8) Soluble Transferrin Receptor (sTfR) : It is a normal proteolytic cleavage product of transferrin receptor derived from erythroid precursor cells. An increase in serum transferrin receptors is a sensitive response during the early development of iron deficiency. Serum transferrin receptor levels increase progressively as the supply of iron to the tissues become deficient. The advantages are that it does not get affected by infection or inflammatory process; does not vary with age, sex or pregnancy. However, serum transferrin receptor level may be elevated in ineffective erythropoiesis (thalassemia syndrome) (27).

9) TfR-index : Ratio of sTfR to the log of serum ferritin; values > 1.5 suggest iron deficiency alone or in combination with inflammatory conditions. Value < 1.5 is characteristic of anemia of chronic diseases. TfR index is also sensitive enough to detect iron deficiency, before iron deficient erythropoiesis is clinically apparent. Both sTfR and TfR index are decreased in iron overload (28, 29).

10) Erythrocyte protoporphyrin (EPP) : (14) In deficiency EPP increases moderately as there is less iron available to bind to protoporphyrin for conversion to heme. However does not differentiate from chronic inflammatory anemia. EPP shows marked increase in lead poisoning. Lead directly inhibits ferrochelatase the last enzyme in heme biosynthesis. In contrast, in thalassemia less globin chain synthesis, leads to commensurate decrease in protoporphrin synthesis (EPP). Studies in African children showed significant ethnic differences in sTfR and zn-PP(zinc protoporphyrin) levels suggesting separate cut off (30).

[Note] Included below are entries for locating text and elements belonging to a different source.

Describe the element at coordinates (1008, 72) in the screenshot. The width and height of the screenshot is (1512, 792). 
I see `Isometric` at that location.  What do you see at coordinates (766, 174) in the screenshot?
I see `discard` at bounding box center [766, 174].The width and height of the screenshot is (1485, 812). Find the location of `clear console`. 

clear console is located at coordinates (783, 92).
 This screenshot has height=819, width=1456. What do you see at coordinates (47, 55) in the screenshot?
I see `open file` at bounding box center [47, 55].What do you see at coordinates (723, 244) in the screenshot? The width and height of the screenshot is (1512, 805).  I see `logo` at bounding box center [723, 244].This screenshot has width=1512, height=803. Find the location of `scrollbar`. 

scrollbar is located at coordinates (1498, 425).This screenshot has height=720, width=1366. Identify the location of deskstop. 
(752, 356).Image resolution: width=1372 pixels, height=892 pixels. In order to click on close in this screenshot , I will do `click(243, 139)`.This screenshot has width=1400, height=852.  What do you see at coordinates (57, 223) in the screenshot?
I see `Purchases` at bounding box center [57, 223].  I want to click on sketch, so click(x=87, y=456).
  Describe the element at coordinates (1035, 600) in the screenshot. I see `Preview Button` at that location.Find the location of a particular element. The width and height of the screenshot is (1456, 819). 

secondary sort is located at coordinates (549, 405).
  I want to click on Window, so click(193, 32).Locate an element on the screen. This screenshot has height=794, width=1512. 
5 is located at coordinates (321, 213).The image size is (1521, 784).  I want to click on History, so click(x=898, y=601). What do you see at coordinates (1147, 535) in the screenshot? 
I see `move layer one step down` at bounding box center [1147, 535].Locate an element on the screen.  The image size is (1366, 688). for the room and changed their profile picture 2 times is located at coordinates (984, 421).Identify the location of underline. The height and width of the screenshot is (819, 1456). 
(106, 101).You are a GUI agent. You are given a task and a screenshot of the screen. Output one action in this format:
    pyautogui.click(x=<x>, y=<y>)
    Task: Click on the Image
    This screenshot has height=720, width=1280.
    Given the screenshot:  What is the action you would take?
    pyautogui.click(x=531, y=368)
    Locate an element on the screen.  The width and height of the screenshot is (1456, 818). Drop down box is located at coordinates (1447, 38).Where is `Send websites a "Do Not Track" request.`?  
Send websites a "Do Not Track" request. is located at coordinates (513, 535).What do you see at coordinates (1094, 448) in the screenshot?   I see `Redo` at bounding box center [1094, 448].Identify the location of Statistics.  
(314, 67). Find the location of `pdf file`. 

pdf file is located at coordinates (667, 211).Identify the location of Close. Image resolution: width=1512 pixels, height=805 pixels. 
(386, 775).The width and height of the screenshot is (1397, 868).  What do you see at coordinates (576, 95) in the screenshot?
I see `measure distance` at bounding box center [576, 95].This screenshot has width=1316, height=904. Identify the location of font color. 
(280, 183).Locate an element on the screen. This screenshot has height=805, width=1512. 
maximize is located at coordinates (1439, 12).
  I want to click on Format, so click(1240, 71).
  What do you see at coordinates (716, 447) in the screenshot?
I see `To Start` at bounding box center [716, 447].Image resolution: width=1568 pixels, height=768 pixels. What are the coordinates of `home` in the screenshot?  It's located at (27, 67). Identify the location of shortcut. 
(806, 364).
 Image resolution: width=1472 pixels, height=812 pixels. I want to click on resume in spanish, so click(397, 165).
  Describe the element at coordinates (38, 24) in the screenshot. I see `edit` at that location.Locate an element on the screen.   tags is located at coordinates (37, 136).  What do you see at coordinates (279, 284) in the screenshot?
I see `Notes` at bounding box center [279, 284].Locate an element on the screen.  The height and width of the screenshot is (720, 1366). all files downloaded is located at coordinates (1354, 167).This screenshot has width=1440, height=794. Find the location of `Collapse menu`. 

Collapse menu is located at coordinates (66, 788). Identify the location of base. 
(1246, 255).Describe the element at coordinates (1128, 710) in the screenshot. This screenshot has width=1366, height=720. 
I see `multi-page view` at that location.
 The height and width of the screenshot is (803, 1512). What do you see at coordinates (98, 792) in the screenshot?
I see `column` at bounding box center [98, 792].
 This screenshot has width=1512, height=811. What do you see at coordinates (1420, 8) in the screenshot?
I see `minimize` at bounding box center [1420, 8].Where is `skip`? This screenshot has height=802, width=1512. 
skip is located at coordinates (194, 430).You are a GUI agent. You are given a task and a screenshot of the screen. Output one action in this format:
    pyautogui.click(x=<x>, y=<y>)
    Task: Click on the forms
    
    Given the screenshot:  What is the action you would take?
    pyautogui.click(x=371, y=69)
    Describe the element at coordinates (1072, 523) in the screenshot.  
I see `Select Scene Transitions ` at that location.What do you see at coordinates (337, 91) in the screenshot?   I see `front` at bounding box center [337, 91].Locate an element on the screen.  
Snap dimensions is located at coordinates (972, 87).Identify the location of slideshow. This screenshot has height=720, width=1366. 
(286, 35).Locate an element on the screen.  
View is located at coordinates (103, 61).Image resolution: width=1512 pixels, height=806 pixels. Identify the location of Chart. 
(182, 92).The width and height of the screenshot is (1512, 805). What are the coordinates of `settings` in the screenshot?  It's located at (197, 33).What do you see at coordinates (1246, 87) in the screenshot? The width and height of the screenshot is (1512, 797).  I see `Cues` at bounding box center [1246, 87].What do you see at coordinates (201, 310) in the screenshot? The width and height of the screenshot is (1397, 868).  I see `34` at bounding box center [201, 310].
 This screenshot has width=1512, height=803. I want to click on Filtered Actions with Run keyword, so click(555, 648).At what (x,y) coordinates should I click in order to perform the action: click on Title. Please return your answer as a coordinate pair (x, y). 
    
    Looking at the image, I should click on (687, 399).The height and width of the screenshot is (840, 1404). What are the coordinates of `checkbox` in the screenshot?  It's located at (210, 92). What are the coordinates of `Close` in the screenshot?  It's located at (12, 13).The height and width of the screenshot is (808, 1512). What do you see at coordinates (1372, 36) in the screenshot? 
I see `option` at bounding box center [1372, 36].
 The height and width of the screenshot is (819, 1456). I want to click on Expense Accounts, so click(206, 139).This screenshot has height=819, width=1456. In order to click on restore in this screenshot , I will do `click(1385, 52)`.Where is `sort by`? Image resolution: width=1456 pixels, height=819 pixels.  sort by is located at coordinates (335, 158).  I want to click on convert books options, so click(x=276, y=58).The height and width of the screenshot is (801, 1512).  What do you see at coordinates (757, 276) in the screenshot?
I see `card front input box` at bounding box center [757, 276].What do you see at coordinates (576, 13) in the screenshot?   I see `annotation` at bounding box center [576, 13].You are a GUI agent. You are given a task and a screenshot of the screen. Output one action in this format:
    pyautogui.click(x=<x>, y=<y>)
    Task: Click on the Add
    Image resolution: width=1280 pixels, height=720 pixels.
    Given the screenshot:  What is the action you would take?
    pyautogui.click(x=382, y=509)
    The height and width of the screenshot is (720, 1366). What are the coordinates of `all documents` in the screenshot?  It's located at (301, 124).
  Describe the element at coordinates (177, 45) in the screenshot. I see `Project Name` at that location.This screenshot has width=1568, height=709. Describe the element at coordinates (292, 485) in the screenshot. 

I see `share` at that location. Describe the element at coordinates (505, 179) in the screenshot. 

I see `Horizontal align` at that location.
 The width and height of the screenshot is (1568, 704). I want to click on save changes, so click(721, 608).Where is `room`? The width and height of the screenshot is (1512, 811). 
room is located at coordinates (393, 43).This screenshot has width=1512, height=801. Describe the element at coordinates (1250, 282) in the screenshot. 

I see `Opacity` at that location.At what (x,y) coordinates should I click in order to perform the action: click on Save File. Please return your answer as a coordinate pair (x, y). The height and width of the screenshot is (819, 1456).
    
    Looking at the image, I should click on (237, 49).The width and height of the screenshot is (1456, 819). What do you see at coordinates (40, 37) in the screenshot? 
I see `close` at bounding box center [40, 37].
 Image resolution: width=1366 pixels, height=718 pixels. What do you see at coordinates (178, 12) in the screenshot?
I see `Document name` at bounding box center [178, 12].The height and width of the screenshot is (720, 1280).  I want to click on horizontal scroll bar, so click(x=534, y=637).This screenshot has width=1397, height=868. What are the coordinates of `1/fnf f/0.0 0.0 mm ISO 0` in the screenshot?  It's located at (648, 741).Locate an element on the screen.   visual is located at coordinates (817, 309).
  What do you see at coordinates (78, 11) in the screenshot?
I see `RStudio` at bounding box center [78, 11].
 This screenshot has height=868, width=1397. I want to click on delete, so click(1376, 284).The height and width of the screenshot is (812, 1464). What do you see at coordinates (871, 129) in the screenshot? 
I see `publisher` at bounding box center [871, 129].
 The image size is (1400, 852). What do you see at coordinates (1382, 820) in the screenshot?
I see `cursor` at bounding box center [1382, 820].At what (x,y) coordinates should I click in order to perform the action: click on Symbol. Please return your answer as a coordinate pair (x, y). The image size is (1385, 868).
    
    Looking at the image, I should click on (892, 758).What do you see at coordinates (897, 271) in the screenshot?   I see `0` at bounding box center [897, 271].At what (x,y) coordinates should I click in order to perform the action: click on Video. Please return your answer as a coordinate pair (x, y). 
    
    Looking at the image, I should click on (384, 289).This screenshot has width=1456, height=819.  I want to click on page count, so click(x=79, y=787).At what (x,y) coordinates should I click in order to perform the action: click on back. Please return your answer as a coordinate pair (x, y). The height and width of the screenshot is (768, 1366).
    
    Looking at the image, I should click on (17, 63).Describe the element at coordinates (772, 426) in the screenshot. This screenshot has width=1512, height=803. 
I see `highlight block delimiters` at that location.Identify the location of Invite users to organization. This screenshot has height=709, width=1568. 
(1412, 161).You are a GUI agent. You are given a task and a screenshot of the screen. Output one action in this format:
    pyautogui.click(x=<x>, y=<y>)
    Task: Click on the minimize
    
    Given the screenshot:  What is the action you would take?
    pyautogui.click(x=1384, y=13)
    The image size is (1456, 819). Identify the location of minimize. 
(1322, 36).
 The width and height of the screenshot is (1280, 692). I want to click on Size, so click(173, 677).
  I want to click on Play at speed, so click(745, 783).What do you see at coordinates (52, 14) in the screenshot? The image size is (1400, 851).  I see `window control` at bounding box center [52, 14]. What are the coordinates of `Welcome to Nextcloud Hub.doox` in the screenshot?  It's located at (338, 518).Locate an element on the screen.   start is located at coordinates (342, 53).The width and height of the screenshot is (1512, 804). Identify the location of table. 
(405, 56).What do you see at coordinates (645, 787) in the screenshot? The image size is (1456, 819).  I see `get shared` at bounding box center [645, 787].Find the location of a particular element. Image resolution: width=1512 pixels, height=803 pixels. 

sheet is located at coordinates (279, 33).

11) Iron stores : a) serum ferritin concentration gets altered independently of change in body iron burden. It predicts hepatic iron content to 95%. Unlike serum iron levels, serum ferritin value is not affected by recent iron therapy. However, it is also an acute phase reactant protein that is elevated in response to infection. Therefore, only an unequivocal low ferritin level in CRP negative (< 5 mg/L) patient can be used to make the diagnosis of iron deficiency. In India prevalent infections and protein energy malnutrition limit its use. Conditions like ascorbic acid deficiency, fever, infection/inflammation (chronic inflammation like rheumatoid arthritis), acute or chronic hepatic damage (release of intracellular ferritin), hemolysis and ineffective erythropoiesis (thalassemia major) increase the ferritin levels. The sensitivity of serum ferritin in diagnosis of iron deficiency was 80%, compared to 57% for HyPom and CHr, respectively (69% for both the RBC indices) and 26% to hemoglobin; taking TfR-index as the gold standard. Serum ferritin in relation to iron stores is depicted in Table 1.

Table 1: Serum ferritin in relation to iron stores

	Serum Ferritin in ug/L in children < 5 years	Serum Ferritin in ug/L in children > 5 years
Depleted iron stores	< 12	< 15
Depleted iron stores in presence of infection	< 30	< 30
Severe risk of iron overload	Adult male >200 and female >150

High values of serum ferritin at birth indicate abundant iron stores. Infant, young children and pregnant women (diminishes in late pregnancy, even when bone marrow iron is present) usually have serum ferritin values near or in the range reflective of depletion; however a low level does not imply functional iron deficiency. Further it is of limited value in diagnosis of iron overload and reliance on this modality alone may be faulty.

12) Bone marrow iron : (14) remains the gold standard for diagnosis of iron status. In iron deficiency, marrow hemosiderin is absent; in anemia of chronic disorders iron is always present. In early childhood it may not be reliable as bone marrow stainable iron generally not seen due to rapid growth. Iron stores are greatly increased in thalassemia major and sideroblastic anemia.

13) Hepatic iron : (32) is of value but single needle biopsy may not be of help. This parameter is used in animal experiments to produce iron depletion (33). It is useful in diagnosis of iron overload.